→ What you will do
Please repeat, exactly and without pictures, the lines of the entries below that run from the one containing "This screenshot has" through the one containing "The image size is (1280, 720).".
★ ★ ★ ★ ★
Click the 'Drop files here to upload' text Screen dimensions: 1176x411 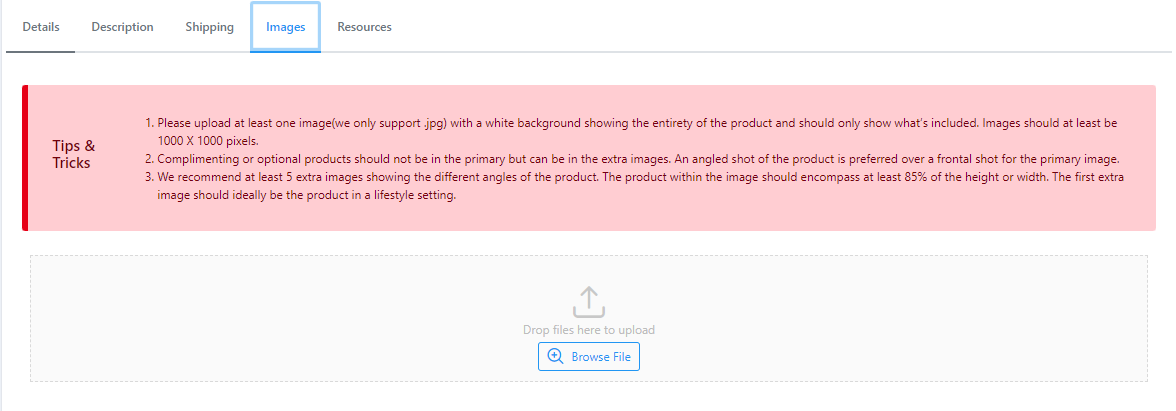(589, 329)
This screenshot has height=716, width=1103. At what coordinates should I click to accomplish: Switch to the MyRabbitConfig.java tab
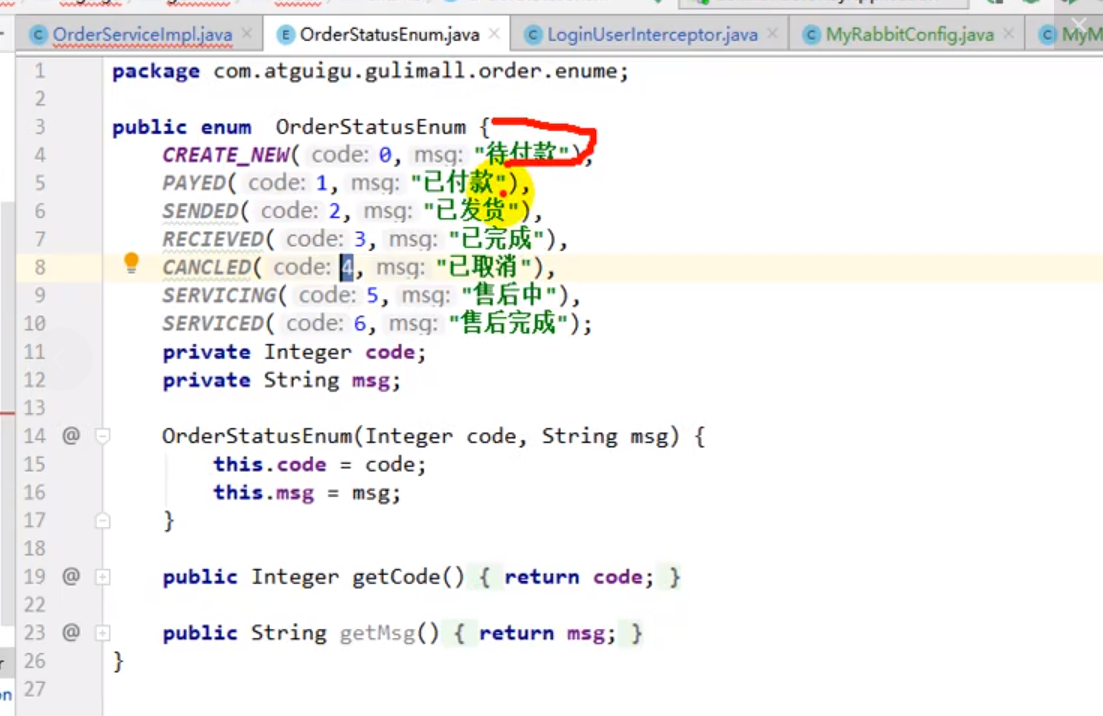click(910, 35)
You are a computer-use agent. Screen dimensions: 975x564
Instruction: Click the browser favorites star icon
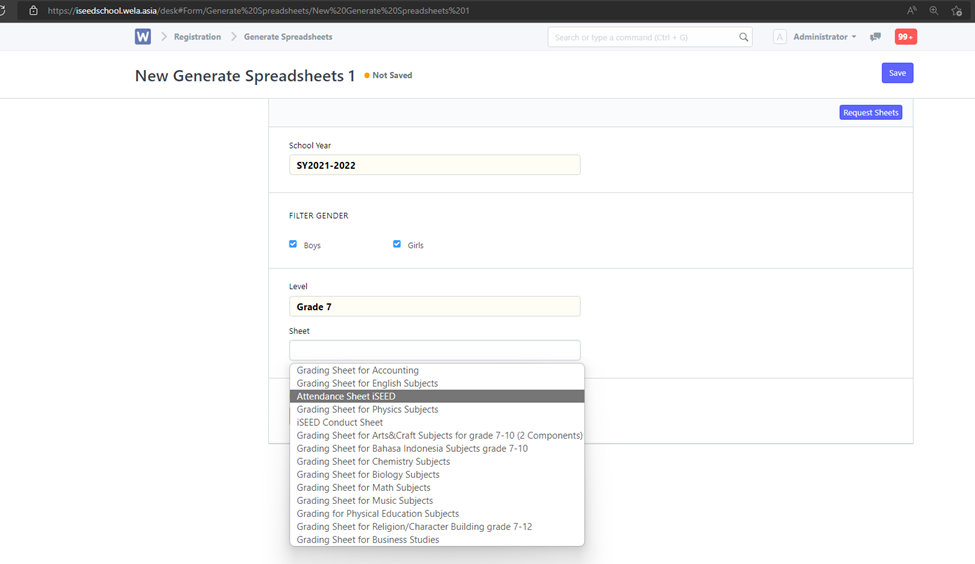(957, 10)
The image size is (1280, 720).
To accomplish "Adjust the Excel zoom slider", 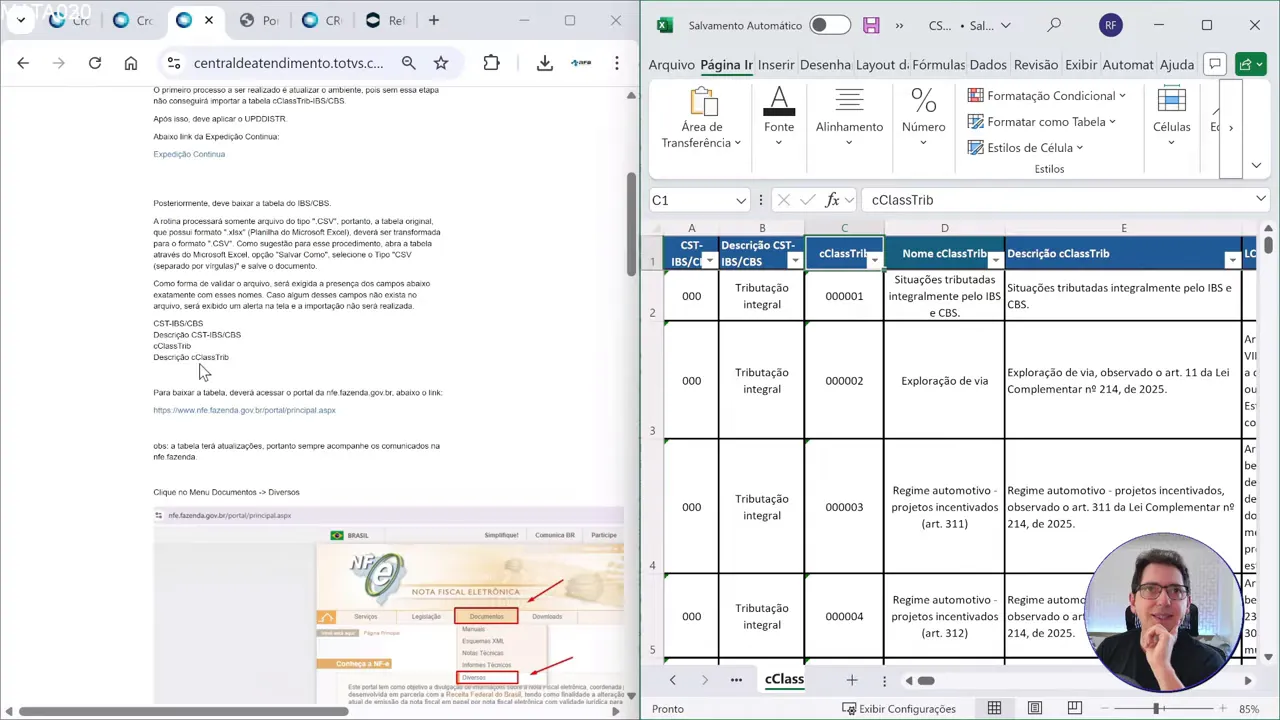I will [x=1156, y=708].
★ ★ ★ ★ ★
→ Result for this exercise
This screenshot has height=716, width=1103. At what coordinates should I click to accomplish: Switch to the MyRabbitConfig.java tab
click(910, 35)
You are a computer-use agent. Screen dimensions: 975x564
Instruction: Click the browser favorites star icon
(957, 10)
The image size is (1280, 720).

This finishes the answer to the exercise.